(PROBLEM DESCRIPTION):
In the lines below, swap "Identify the location of" for "Find the position of" and leave everything else as it is.

Element and text position data:

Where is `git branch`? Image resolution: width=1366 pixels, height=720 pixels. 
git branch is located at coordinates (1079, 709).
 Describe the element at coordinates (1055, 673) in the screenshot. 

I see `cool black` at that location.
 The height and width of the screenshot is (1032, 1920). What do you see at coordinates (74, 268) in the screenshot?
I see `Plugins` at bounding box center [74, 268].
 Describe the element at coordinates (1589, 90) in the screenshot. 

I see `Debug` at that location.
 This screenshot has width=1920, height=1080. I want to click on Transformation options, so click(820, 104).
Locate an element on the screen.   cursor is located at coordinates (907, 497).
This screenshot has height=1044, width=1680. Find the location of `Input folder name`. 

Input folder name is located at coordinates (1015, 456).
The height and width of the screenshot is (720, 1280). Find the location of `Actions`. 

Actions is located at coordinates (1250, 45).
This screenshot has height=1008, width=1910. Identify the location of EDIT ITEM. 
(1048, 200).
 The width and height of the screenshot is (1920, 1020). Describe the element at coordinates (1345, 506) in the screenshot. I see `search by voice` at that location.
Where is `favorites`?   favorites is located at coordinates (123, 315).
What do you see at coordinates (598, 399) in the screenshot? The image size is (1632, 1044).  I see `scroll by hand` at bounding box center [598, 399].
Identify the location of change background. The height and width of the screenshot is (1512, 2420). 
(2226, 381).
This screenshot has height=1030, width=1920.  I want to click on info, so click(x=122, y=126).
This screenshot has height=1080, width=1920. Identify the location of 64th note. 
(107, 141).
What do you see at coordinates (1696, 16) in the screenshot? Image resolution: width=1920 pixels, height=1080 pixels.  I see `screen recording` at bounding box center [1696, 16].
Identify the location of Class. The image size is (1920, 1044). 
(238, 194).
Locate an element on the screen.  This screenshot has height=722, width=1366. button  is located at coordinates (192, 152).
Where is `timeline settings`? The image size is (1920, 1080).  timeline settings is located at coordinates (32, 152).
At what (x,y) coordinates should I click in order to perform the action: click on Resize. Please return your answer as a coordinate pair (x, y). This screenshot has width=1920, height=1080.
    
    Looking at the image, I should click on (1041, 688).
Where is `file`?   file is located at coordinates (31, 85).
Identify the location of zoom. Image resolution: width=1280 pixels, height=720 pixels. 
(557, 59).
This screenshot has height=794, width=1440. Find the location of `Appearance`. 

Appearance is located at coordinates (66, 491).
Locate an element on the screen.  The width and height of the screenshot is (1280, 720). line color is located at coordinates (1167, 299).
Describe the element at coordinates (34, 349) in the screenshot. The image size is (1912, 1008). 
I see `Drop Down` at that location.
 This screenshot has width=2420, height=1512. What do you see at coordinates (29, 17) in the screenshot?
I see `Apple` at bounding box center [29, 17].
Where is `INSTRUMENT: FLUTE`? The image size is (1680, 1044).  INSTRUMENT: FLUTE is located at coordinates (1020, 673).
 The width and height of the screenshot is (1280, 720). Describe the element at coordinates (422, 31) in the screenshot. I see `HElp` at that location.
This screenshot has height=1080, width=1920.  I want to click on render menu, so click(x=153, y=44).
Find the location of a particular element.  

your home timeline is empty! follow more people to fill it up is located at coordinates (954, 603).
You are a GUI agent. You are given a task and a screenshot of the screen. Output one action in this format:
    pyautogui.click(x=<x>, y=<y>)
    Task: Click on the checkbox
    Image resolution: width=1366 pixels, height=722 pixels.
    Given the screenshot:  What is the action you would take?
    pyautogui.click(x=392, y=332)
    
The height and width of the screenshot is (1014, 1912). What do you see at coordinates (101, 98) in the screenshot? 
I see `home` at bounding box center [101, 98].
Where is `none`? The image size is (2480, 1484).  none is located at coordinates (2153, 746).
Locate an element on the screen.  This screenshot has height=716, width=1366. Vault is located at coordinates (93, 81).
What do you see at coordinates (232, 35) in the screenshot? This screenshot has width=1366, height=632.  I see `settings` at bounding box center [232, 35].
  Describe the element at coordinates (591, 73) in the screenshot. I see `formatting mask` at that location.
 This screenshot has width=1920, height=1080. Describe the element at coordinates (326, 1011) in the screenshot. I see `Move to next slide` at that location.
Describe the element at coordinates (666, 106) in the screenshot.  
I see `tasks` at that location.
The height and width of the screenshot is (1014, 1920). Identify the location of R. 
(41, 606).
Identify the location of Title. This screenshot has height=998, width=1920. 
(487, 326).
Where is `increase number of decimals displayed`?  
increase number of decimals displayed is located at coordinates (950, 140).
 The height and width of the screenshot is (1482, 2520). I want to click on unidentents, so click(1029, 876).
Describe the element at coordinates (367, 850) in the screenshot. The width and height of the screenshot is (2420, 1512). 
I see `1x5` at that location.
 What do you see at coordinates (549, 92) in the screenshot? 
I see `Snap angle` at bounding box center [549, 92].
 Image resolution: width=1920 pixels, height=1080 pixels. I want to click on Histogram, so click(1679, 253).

(OUTPUT FOR THIS TASK):
Where is `git branch`? Image resolution: width=1366 pixels, height=720 pixels. 
git branch is located at coordinates (1079, 709).
 Describe the element at coordinates (1055, 673) in the screenshot. 

I see `cool black` at that location.
 The height and width of the screenshot is (1032, 1920). What do you see at coordinates (74, 268) in the screenshot?
I see `Plugins` at bounding box center [74, 268].
 Describe the element at coordinates (1589, 90) in the screenshot. 

I see `Debug` at that location.
 This screenshot has width=1920, height=1080. I want to click on Transformation options, so click(820, 104).
Locate an element on the screen.   cursor is located at coordinates (907, 497).
This screenshot has height=1044, width=1680. Find the location of `Input folder name`. 

Input folder name is located at coordinates (1015, 456).
The height and width of the screenshot is (720, 1280). Find the location of `Actions`. 

Actions is located at coordinates (1250, 45).
This screenshot has height=1008, width=1910. Find the position of EDIT ITEM. 
(1048, 200).
 The width and height of the screenshot is (1920, 1020). Describe the element at coordinates (1345, 506) in the screenshot. I see `search by voice` at that location.
Where is `favorites`?   favorites is located at coordinates (123, 315).
What do you see at coordinates (598, 399) in the screenshot? The image size is (1632, 1044).  I see `scroll by hand` at bounding box center [598, 399].
Find the position of change background. The height and width of the screenshot is (1512, 2420). 
(2226, 381).
This screenshot has height=1030, width=1920.  I want to click on info, so click(x=122, y=126).
This screenshot has height=1080, width=1920. Find the position of 64th note. 
(107, 141).
What do you see at coordinates (1696, 16) in the screenshot? Image resolution: width=1920 pixels, height=1080 pixels.  I see `screen recording` at bounding box center [1696, 16].
Find the position of Class. The image size is (1920, 1044). 
(238, 194).
Locate an element on the screen.  This screenshot has height=722, width=1366. button  is located at coordinates (192, 152).
Where is `timeline settings`? The image size is (1920, 1080).  timeline settings is located at coordinates (32, 152).
At what (x,y) coordinates should I click in order to perform the action: click on Resize. Please return your answer as a coordinate pair (x, y). This screenshot has width=1920, height=1080.
    
    Looking at the image, I should click on (1041, 688).
Where is `file`?   file is located at coordinates (31, 85).
Find the position of zoom. Image resolution: width=1280 pixels, height=720 pixels. 
(557, 59).
This screenshot has height=794, width=1440. Find the location of `Appearance`. 

Appearance is located at coordinates (66, 491).
Locate an element on the screen.  The width and height of the screenshot is (1280, 720). line color is located at coordinates (1167, 299).
Describe the element at coordinates (34, 349) in the screenshot. The image size is (1912, 1008). 
I see `Drop Down` at that location.
 This screenshot has width=2420, height=1512. What do you see at coordinates (29, 17) in the screenshot?
I see `Apple` at bounding box center [29, 17].
Where is `INSTRUMENT: FLUTE`? The image size is (1680, 1044).  INSTRUMENT: FLUTE is located at coordinates (1020, 673).
 The width and height of the screenshot is (1280, 720). Describe the element at coordinates (422, 31) in the screenshot. I see `HElp` at that location.
This screenshot has height=1080, width=1920.  I want to click on render menu, so click(x=153, y=44).
Find the location of a particular element.  

your home timeline is empty! follow more people to fill it up is located at coordinates (954, 603).
You are a GUI agent. You are given a task and a screenshot of the screen. Output one action in this format:
    pyautogui.click(x=<x>, y=<y>)
    Task: Click on the checkbox
    Image resolution: width=1366 pixels, height=722 pixels.
    Given the screenshot:  What is the action you would take?
    pyautogui.click(x=392, y=332)
    
The height and width of the screenshot is (1014, 1912). What do you see at coordinates (101, 98) in the screenshot? 
I see `home` at bounding box center [101, 98].
Where is `none`? The image size is (2480, 1484).  none is located at coordinates (2153, 746).
Locate an element on the screen.  This screenshot has height=716, width=1366. Vault is located at coordinates (93, 81).
What do you see at coordinates (232, 35) in the screenshot? This screenshot has width=1366, height=632.  I see `settings` at bounding box center [232, 35].
  Describe the element at coordinates (591, 73) in the screenshot. I see `formatting mask` at that location.
 This screenshot has width=1920, height=1080. Describe the element at coordinates (326, 1011) in the screenshot. I see `Move to next slide` at that location.
Describe the element at coordinates (666, 106) in the screenshot.  
I see `tasks` at that location.
The height and width of the screenshot is (1014, 1920). Find the position of R. 
(41, 606).
Find the position of Title. This screenshot has height=998, width=1920. 
(487, 326).
Where is `increase number of decimals displayed`?  
increase number of decimals displayed is located at coordinates (950, 140).
 The height and width of the screenshot is (1482, 2520). I want to click on unidentents, so click(1029, 876).
Describe the element at coordinates (367, 850) in the screenshot. The width and height of the screenshot is (2420, 1512). 
I see `1x5` at that location.
 What do you see at coordinates (549, 92) in the screenshot? 
I see `Snap angle` at bounding box center [549, 92].
 Image resolution: width=1920 pixels, height=1080 pixels. I want to click on Histogram, so click(1679, 253).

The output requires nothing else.